** Provided data **
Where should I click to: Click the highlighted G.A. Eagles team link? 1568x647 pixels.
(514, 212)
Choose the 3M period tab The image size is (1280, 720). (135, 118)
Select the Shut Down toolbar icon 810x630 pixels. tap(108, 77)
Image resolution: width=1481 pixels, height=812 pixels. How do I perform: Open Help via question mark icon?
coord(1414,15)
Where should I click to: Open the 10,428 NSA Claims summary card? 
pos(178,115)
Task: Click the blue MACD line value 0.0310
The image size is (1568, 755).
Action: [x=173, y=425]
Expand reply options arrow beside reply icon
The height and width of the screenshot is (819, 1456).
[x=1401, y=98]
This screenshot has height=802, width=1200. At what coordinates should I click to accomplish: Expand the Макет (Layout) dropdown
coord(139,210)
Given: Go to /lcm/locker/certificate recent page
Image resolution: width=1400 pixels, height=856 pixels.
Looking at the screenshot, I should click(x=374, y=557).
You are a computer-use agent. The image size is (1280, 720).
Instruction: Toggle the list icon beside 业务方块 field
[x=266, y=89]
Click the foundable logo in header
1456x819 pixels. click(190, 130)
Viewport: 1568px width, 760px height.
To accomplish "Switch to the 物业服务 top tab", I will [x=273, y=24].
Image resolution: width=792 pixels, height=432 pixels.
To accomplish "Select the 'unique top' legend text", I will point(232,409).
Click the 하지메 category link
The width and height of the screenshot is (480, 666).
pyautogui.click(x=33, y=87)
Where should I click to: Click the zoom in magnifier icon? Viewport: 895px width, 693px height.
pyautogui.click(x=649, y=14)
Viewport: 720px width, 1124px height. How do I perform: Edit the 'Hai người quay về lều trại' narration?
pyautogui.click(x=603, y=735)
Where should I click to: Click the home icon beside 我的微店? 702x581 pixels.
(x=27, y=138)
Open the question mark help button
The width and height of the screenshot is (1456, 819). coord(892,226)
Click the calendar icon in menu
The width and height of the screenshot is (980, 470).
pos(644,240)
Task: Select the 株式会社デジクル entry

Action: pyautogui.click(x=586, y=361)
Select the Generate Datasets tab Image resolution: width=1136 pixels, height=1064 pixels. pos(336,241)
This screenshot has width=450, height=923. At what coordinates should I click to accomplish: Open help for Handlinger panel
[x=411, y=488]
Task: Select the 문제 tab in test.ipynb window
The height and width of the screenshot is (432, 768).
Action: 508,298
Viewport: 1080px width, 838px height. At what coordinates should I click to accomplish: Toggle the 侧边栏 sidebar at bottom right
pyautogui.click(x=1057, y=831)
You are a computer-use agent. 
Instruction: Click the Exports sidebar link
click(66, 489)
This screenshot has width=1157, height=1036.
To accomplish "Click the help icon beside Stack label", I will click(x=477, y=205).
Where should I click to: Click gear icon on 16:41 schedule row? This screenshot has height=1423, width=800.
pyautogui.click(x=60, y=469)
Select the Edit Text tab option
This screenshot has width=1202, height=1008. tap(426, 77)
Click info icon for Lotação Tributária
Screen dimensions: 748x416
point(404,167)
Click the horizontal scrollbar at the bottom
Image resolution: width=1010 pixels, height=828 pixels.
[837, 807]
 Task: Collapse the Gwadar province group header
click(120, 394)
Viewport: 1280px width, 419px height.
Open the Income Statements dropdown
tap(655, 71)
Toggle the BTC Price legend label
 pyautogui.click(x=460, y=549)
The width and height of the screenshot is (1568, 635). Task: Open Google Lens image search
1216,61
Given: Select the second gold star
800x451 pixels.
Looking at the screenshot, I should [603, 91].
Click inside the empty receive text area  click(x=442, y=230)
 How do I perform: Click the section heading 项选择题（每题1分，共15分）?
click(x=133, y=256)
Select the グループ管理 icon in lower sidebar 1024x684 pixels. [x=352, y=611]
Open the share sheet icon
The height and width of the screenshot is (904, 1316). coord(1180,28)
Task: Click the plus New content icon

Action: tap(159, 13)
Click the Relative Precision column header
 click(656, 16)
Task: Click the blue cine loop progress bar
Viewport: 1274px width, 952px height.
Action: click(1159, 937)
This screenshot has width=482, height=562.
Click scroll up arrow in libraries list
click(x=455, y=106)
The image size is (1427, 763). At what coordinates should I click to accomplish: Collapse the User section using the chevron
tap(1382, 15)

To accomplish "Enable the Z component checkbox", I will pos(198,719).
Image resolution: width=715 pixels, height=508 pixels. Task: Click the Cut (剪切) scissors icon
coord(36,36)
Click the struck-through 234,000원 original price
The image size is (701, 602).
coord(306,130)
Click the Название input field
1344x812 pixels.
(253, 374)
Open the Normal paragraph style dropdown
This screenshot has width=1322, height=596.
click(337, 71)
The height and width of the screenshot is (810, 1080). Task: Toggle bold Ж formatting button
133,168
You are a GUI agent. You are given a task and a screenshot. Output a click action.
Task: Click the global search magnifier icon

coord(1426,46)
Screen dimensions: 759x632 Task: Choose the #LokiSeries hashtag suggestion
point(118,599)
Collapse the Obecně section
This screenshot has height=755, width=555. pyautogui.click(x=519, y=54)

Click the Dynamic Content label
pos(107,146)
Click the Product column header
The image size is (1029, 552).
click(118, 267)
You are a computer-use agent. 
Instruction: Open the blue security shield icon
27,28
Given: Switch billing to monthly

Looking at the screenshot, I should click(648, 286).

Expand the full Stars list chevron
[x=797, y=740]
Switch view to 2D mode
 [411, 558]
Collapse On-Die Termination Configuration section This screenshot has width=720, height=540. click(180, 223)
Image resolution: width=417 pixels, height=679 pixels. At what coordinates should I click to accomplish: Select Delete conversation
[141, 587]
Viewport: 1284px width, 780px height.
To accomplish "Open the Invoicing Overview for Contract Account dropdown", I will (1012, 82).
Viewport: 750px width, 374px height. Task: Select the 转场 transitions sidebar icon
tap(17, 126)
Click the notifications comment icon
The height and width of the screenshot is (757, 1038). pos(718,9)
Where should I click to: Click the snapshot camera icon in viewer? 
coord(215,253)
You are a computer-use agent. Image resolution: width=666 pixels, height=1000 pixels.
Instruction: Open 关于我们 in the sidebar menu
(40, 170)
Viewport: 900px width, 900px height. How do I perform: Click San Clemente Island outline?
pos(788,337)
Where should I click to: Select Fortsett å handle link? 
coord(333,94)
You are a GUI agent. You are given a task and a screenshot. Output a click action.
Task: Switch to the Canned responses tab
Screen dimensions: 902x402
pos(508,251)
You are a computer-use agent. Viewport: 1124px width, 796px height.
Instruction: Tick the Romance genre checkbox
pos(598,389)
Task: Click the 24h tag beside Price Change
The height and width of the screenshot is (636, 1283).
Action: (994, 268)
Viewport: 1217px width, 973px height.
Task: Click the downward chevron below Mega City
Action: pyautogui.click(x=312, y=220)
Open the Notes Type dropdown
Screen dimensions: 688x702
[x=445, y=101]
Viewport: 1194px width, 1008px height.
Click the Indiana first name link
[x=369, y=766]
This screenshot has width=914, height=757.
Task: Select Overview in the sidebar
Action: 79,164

** Required action **
Would you output the material above once more, exactly as given?

** Response box **
Where should I click to: Click the highlighted G.A. Eagles team link? 1568x647 pixels.
(514, 212)
Choose the 3M period tab The image size is (1280, 720). (135, 118)
Select the Shut Down toolbar icon 810x630 pixels. tap(108, 77)
Image resolution: width=1481 pixels, height=812 pixels. How do I perform: Open Help via question mark icon?
coord(1414,15)
Where should I click to: Open the 10,428 NSA Claims summary card? 
pos(178,115)
Task: Click the blue MACD line value 0.0310
The image size is (1568, 755).
Action: [x=173, y=425]
Expand reply options arrow beside reply icon
The height and width of the screenshot is (819, 1456).
[x=1401, y=98]
This screenshot has height=802, width=1200. At what coordinates should I click to accomplish: Expand the Макет (Layout) dropdown
coord(139,210)
Given: Go to /lcm/locker/certificate recent page
Image resolution: width=1400 pixels, height=856 pixels.
Looking at the screenshot, I should click(x=374, y=557).
You are a computer-use agent. The image size is (1280, 720).
Instruction: Toggle the list icon beside 业务方块 field
[x=266, y=89]
Click the foundable logo in header
1456x819 pixels. click(190, 130)
Viewport: 1568px width, 760px height.
To accomplish "Switch to the 物业服务 top tab", I will [x=273, y=24].
Image resolution: width=792 pixels, height=432 pixels.
To accomplish "Select the 'unique top' legend text", I will point(232,409).
Click the 하지메 category link
The width and height of the screenshot is (480, 666).
pyautogui.click(x=33, y=87)
Where should I click to: Click the zoom in magnifier icon? Viewport: 895px width, 693px height.
pyautogui.click(x=649, y=14)
Viewport: 720px width, 1124px height. How do I perform: Edit the 'Hai người quay về lều trại' narration?
pyautogui.click(x=603, y=735)
Where should I click to: Click the home icon beside 我的微店? 702x581 pixels.
(x=27, y=138)
Open the question mark help button
The width and height of the screenshot is (1456, 819). coord(892,226)
Click the calendar icon in menu
The width and height of the screenshot is (980, 470).
pos(644,240)
Task: Select the 株式会社デジクル entry

Action: pyautogui.click(x=586, y=361)
Select the Generate Datasets tab Image resolution: width=1136 pixels, height=1064 pixels. pos(336,241)
This screenshot has width=450, height=923. At what coordinates should I click to accomplish: Open help for Handlinger panel
[x=411, y=488]
Task: Select the 문제 tab in test.ipynb window
The height and width of the screenshot is (432, 768).
Action: 508,298
Viewport: 1080px width, 838px height. At what coordinates should I click to accomplish: Toggle the 侧边栏 sidebar at bottom right
pyautogui.click(x=1057, y=831)
You are a computer-use agent. 
Instruction: Click the Exports sidebar link
click(66, 489)
This screenshot has width=1157, height=1036.
To accomplish "Click the help icon beside Stack label", I will click(x=477, y=205).
Where should I click to: Click gear icon on 16:41 schedule row? This screenshot has height=1423, width=800.
pyautogui.click(x=60, y=469)
Select the Edit Text tab option
This screenshot has width=1202, height=1008. tap(426, 77)
Click info icon for Lotação Tributária
Screen dimensions: 748x416
point(404,167)
Click the horizontal scrollbar at the bottom
Image resolution: width=1010 pixels, height=828 pixels.
[837, 807]
 Task: Collapse the Gwadar province group header
click(120, 394)
Viewport: 1280px width, 419px height.
Open the Income Statements dropdown
tap(655, 71)
Toggle the BTC Price legend label
 pyautogui.click(x=460, y=549)
The width and height of the screenshot is (1568, 635). Task: Open Google Lens image search
1216,61
Given: Select the second gold star
800x451 pixels.
Looking at the screenshot, I should [603, 91].
Click inside the empty receive text area  click(x=442, y=230)
 How do I perform: Click the section heading 项选择题（每题1分，共15分）?
click(x=133, y=256)
Select the グループ管理 icon in lower sidebar 1024x684 pixels. [x=352, y=611]
Open the share sheet icon
The height and width of the screenshot is (904, 1316). coord(1180,28)
Task: Click the plus New content icon

Action: tap(159, 13)
Click the Relative Precision column header
 click(656, 16)
Task: Click the blue cine loop progress bar
Viewport: 1274px width, 952px height.
Action: click(1159, 937)
This screenshot has width=482, height=562.
Click scroll up arrow in libraries list
click(x=455, y=106)
The image size is (1427, 763). At what coordinates should I click to accomplish: Collapse the User section using the chevron
tap(1382, 15)

To accomplish "Enable the Z component checkbox", I will pos(198,719).
Image resolution: width=715 pixels, height=508 pixels. Task: Click the Cut (剪切) scissors icon
coord(36,36)
Click the struck-through 234,000원 original price
The image size is (701, 602).
coord(306,130)
Click the Название input field
1344x812 pixels.
(253, 374)
Open the Normal paragraph style dropdown
This screenshot has width=1322, height=596.
click(337, 71)
The height and width of the screenshot is (810, 1080). Task: Toggle bold Ж formatting button
133,168
You are a GUI agent. You are given a task and a screenshot. Output a click action.
Task: Click the global search magnifier icon

coord(1426,46)
Screen dimensions: 759x632 Task: Choose the #LokiSeries hashtag suggestion
point(118,599)
Collapse the Obecně section
This screenshot has height=755, width=555. pyautogui.click(x=519, y=54)

Click the Dynamic Content label
pos(107,146)
Click the Product column header
The image size is (1029, 552).
click(118, 267)
You are a computer-use agent. 
Instruction: Open the blue security shield icon
27,28
Given: Switch billing to monthly

Looking at the screenshot, I should click(648, 286).

Expand the full Stars list chevron
[x=797, y=740]
Switch view to 2D mode
 [411, 558]
Collapse On-Die Termination Configuration section This screenshot has width=720, height=540. click(180, 223)
Image resolution: width=417 pixels, height=679 pixels. At what coordinates should I click to accomplish: Select Delete conversation
[141, 587]
Viewport: 1284px width, 780px height.
To accomplish "Open the Invoicing Overview for Contract Account dropdown", I will (1012, 82).
Viewport: 750px width, 374px height. Task: Select the 转场 transitions sidebar icon
tap(17, 126)
Click the notifications comment icon
The height and width of the screenshot is (757, 1038). pos(718,9)
Where should I click to: Click the snapshot camera icon in viewer? 
coord(215,253)
You are a computer-use agent. Image resolution: width=666 pixels, height=1000 pixels.
Instruction: Open 关于我们 in the sidebar menu
(40, 170)
Viewport: 900px width, 900px height. How do I perform: Click San Clemente Island outline?
pos(788,337)
Where should I click to: Select Fortsett å handle link? 
coord(333,94)
You are a GUI agent. You are given a task and a screenshot. Output a click action.
Task: Switch to the Canned responses tab
Screen dimensions: 902x402
pos(508,251)
You are a computer-use agent. Viewport: 1124px width, 796px height.
Instruction: Tick the Romance genre checkbox
pos(598,389)
Task: Click the 24h tag beside Price Change
The height and width of the screenshot is (636, 1283).
Action: (994, 268)
Viewport: 1217px width, 973px height.
Task: Click the downward chevron below Mega City
Action: pyautogui.click(x=312, y=220)
Open the Notes Type dropdown
Screen dimensions: 688x702
[x=445, y=101]
Viewport: 1194px width, 1008px height.
Click the Indiana first name link
[x=369, y=766]
This screenshot has width=914, height=757.
Task: Select Overview in the sidebar
Action: 79,164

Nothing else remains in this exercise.